Adrien loved those changes. He loved the evidence that their future was becoming physical. It was no longer just names whispered at night or appointments circled on a calendar. It was socks, pillows, vitamins, and Lucie’s hand resting on her stomach.

He had been away in Lyon for three days for work, and he hated the timing. Lucie insisted she was fine, but her voice carried a tired softness that made him call more often than usual.

The meeting ended earlier than expected. His colleagues wanted dinner, but Adrien checked the last flights to Paris instead. He imagined the apartment dark, Lucie asleep, and himself returning like a boy with a secret.

He changed his ticket at the last minute and took the late flight. During takeoff, he put his phone on airplane mode, promising himself he would turn it back on after landing.

He did not.

It was the smallest mistake. A thumb not moving. A habit forgotten during travel. Later, Adrien would replay that detail more than anything else, because disaster sometimes enters through a door no one notices.

All the way home, he thought of Lucie. He thought of her round belly, the careful way she lowered herself into chairs, and the private smile she gave whenever the baby shifted beneath her ribs.

The taxi smelled of old leather and rain. Paris shone through the window in broken reflections, headlights stretching across wet pavement. Adrien rested one hand on his suitcase and felt almost foolishly happy.

He arrived at the apartment just before one in the morning. The hallway light buzzed faintly above him. He turned the key with exaggerated care, already imagining how quietly he would cross the living room.

Inside, the apartment was darker than expected. The living room held the cold silence of rooms left awake too long. Only a narrow strip of yellow light came from the bedroom door.

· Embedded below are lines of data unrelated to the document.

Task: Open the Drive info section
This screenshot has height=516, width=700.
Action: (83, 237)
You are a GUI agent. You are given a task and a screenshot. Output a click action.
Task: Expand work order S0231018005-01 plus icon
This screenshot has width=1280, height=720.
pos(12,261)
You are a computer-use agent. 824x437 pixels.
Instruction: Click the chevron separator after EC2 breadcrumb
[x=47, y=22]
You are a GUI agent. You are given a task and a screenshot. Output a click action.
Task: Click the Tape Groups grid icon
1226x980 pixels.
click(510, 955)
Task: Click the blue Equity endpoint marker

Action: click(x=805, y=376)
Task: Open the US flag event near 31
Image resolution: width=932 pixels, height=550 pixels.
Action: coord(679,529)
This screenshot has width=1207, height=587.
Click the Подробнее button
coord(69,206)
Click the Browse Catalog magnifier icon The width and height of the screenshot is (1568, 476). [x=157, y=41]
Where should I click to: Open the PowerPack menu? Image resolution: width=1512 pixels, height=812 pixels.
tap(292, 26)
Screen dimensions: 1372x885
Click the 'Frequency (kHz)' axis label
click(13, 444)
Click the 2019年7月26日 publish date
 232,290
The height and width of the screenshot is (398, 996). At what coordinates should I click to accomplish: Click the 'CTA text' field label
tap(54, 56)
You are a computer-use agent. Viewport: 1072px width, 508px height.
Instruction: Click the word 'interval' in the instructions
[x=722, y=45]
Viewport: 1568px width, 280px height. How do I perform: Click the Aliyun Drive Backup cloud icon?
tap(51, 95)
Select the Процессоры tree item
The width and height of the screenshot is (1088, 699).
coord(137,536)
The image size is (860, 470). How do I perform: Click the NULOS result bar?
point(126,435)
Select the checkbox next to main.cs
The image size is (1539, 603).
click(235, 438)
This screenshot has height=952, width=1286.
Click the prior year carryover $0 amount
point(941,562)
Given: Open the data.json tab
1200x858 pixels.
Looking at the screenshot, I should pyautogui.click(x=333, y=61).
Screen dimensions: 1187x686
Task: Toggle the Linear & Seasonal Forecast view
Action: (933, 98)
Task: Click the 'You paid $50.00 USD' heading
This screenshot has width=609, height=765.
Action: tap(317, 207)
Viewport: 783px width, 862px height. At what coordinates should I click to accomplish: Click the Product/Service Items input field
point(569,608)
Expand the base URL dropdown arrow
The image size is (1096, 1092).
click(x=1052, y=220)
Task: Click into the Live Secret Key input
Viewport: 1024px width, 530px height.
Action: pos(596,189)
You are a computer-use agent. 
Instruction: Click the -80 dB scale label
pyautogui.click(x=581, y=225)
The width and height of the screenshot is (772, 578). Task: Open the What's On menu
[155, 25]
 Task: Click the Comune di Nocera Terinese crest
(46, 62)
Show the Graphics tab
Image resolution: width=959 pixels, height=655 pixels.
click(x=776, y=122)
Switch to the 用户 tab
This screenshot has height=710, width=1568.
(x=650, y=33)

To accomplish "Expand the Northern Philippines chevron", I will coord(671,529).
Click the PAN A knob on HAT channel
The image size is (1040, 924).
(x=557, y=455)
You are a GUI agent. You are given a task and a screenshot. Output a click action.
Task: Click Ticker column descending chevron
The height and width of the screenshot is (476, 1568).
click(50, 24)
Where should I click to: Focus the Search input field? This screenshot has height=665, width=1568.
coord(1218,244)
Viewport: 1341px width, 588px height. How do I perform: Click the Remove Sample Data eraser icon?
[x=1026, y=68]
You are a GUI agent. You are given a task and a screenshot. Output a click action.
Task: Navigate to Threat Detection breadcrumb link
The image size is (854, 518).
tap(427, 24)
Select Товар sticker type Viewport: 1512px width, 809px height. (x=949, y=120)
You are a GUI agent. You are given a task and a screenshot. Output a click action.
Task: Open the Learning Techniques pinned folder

He set the suitcase down. Took off his shoes. Removed his coat halfway, then changed his mind, because he wanted to reach her first. The surprise had become urgent in a tender, childish way.

Then he stepped into the bedroom.

Lucie lay on her side with her back to him. At first, Adrien saw only familiar things: her hair on the pillow, the curve of her shoulder, the pale pink nightgown he knew.

Then the details separated themselves from the dark.

The nightgown was backward. The seams faced out. The tag rested at the back of her neck like an accusation. The fabric was twisted around her ribs as though she had dressed in confusion.

Adrien tried to explain it kindly. Pregnancy made her tired. The room was dim. Maybe she had changed in the dark and lacked the patience to correct it. He almost smiled from tenderness.

Then he saw the sheets.

The stains were not small. Large damp marks spread around her, uneven and dark where the fabric had absorbed too much. The blanket was bunched at the foot of the bed, as if kicked away and dragged back.

Something tightened inside him. His chest went cold before his mind fully formed the thought. The room still smelled of lamp heat, sweat-damp cloth, and something sharper beneath it.

He should have spoken her name immediately. He should have touched her shoulder. Instead, he stood still and let fear choose the first story for him.